なるほど、それだったら無理やり押し込めば装填できますね。
ただし、これは装填に要する時間が大きくなる事を意味する。無理やり押し込むように装填するんだから時間がかかるかわけだ。
当然単位時間当たりの射撃量が少なくなるので軍用では普及しなかった。基本的にライフルは狙撃が要求される猟師の道具だった。
軍用では発射速度が必要?火縄銃でも遅いんですからそれは実用的じゃなさそうです。
余談だが、アメリカの独立戦争ではこのライフルを使っていた。素人の寄せ集めだったアメリカ軍の兵隊に取って、慣れしたんだ猟銃、つまりライフルは都合の良いものだったわけだ。
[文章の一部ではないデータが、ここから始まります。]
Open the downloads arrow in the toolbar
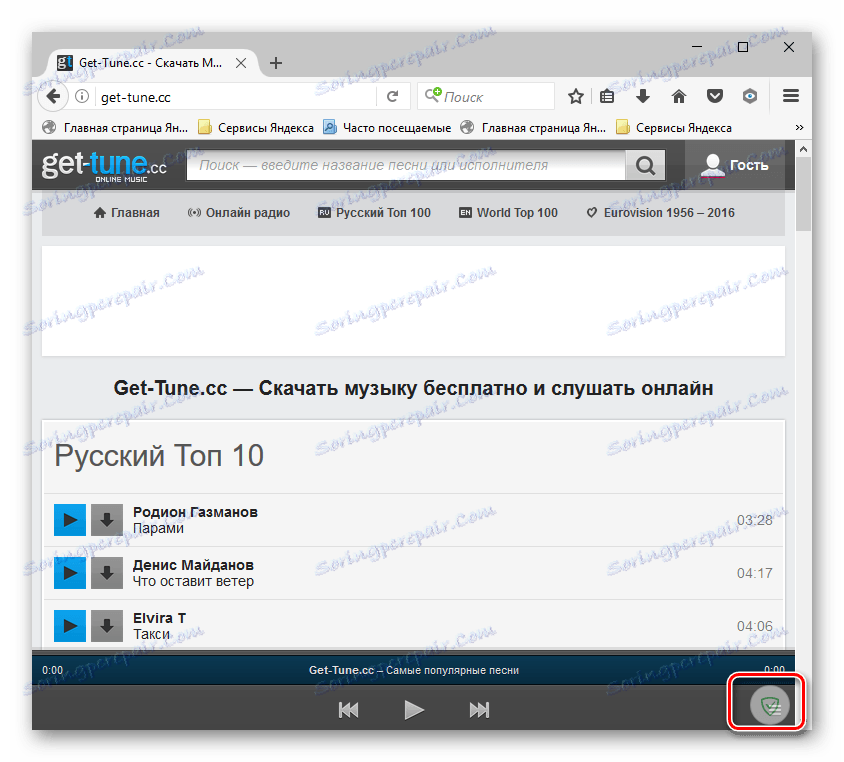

さて、面倒なライフルも後装式だと問題がない。装填口を大きめにしておけばそれで装填可能になる。
後装式によってライフル砲が実用的になり、飛躍的に射程距離が延びた。有名どころでは幕末に使われたアームストロング砲だろう。
司馬先生の小説で読みました!!凄い大砲です!
まあ活躍がみたいならそれか。司馬…福田先生の小説は誇張や誤解、独自設定が多いから資料とする時は注意するように。
あの人が設定を一つ考えるたびに歴史の誤解が一つ増える…。
な、なにがあったんですか?
………沖田は美形じゃないでしょ。
……創作だったら美形でいいんですよ。
沖田も斉藤も美形なんです。それですべてがうまくいきます。
まあそんな事はどうでもいい。
砲にとって有効な開発が次々となされた。
砲にとって一番大きな発明は駐退復座器である!!これによって大砲は以前とはまったく別の兵器になったと言っていい!!
そ、それはどういったモノなんでしょう?
砲は装薬の圧力で弾を加速する。当然その分だけ砲に反作用が発生する。これが砲を傷めるわけだ。さらに砲が反作用で後方に移動する。
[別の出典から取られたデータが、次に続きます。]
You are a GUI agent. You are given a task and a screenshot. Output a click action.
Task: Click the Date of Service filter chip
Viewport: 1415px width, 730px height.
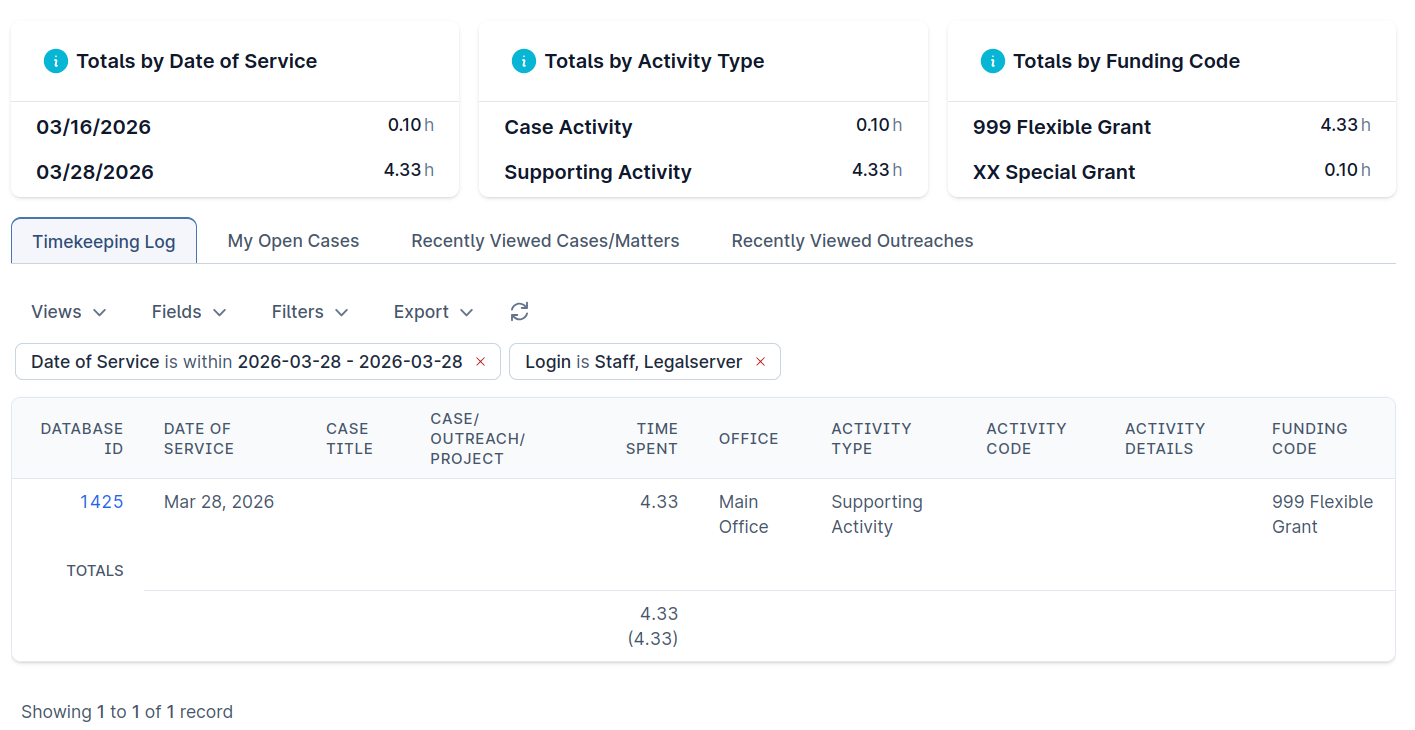[x=246, y=362]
再度砲弾を撃とうと思ったら砲を元の位置に戻しす必要がある。当然発射速度が遅い。
日露戦争あたりで使われた大砲を見てほしい。撃った直後に砲が後ろに下がっているだろう。
これに巻き込まれたら死んでしまいそうです…。
一方で最初の対戦車砲の画像を見てほしい。砲身は下がっても砲は下がっていないだろう。
それは先ほど身をもって経験しました。
この砲身を下げる機構が駐退復座機だ。なぜ砲身を下げると砲が下がらないのか。
それは砲身の後退によって衝撃を全て吸収しているからである。下に簡単な図をに乗せるから見てほしい。 注入された油がピストンで移動して圧力を吸収。圧縮された圧力によってもとの位置に砲身が戻る。砲が動かないから元の位置に戻す手間が減る。
意外にシンプルな構造ですね。
だがそれも確かな工作技術があって初めて可能になるのだ。この機構によって重たい砲がさらに重くなってしまったが、その恩恵は重量増加以上の物があった。
初期ではこの手の方は速射砲と呼ばれていた。これが有る無しの差は黄海海戦の流れを調べてみるといいだろう。
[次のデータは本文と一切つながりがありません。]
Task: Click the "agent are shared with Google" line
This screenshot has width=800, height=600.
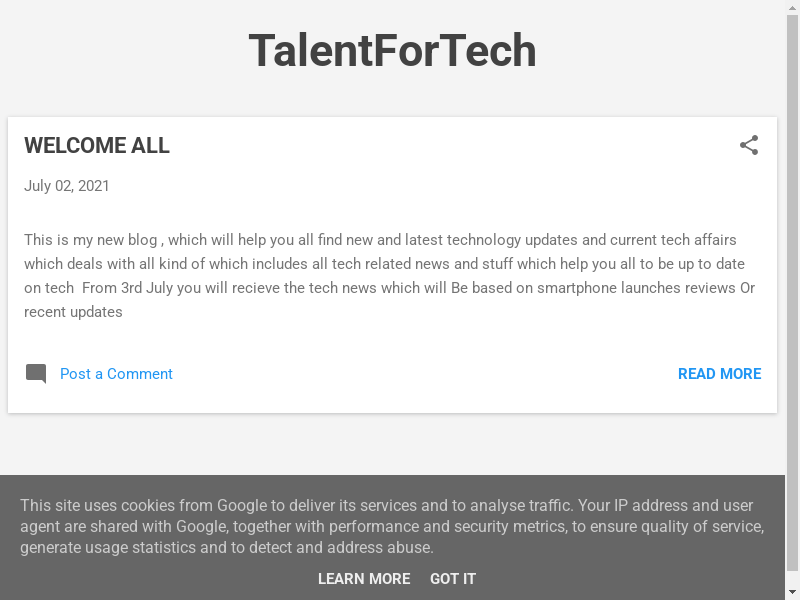Action: pos(392,527)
さて、発射速度向上のほかにさらに大きな利点があるのだが、これも実際にやってみた方が速い。
も、もう痛いのも熱いも嫌です!!
今度こそ何もないから黙ってやれ。そこの駐退復座機付きの砲と無しの砲がある。
これで狙った場所に弾を当ててみろ。まずは駐退復座機付きからだ。特別に私が装填手をやってやろう。
あの円の中に弾をあてればいいですね。照準器を信じるならこれくらいですか…。
榴弾装填です!!
装填完了!!
ふぁいあ!!
……外れたな。
こ、このずれ方だと砲を左に修正すれば…。榴弾装填!!
装填完了!!
ふぁいあ!!
…反対側にいきすぎたな。
じゃ、じゃあ今度は中間です!!榴弾装填!!
(最初手前、後奥、最後は中間。砲兵の撃ち方の基本だな)
装填完了!
ふぁいあ!!
ようやく命中。では次は旧式砲だ。
これは駐退復座機がないだけで構造はほとんど同じですね。照準はこんな感じでしょうか。
榴弾装填!!砲が下がっても大丈夫な場所に移動!!
装填完了!!
ふぁいあ!!
また大きずれたな。
な、なら左に修正です。まずは砲を元の位置にもどして……。
前より左に……左に……。
左に?
………砲が動いたせいで前撃った時と照準が変わってます。移動したから前の照準の位置もわかりません。これじゃあ修正できません……。
………もう勘で撃つしかありませんよ。

 
 
 
 
 
 
 
 
 
…15発目にしてようやく命中。
ザフ子は悪くありません…砲がポンコツなんです。
何回やっても何回やっても……。だから次は絶対に当てるために…駐退機だけは。
このように駐退復座機付きの砲は、射撃後照準が動かない利点がある。
発射のデータを流用できるから外した場合はそれを元に修正すればいい。命中したら同じように撃ち続ければ同じ場所に弾が落ちる。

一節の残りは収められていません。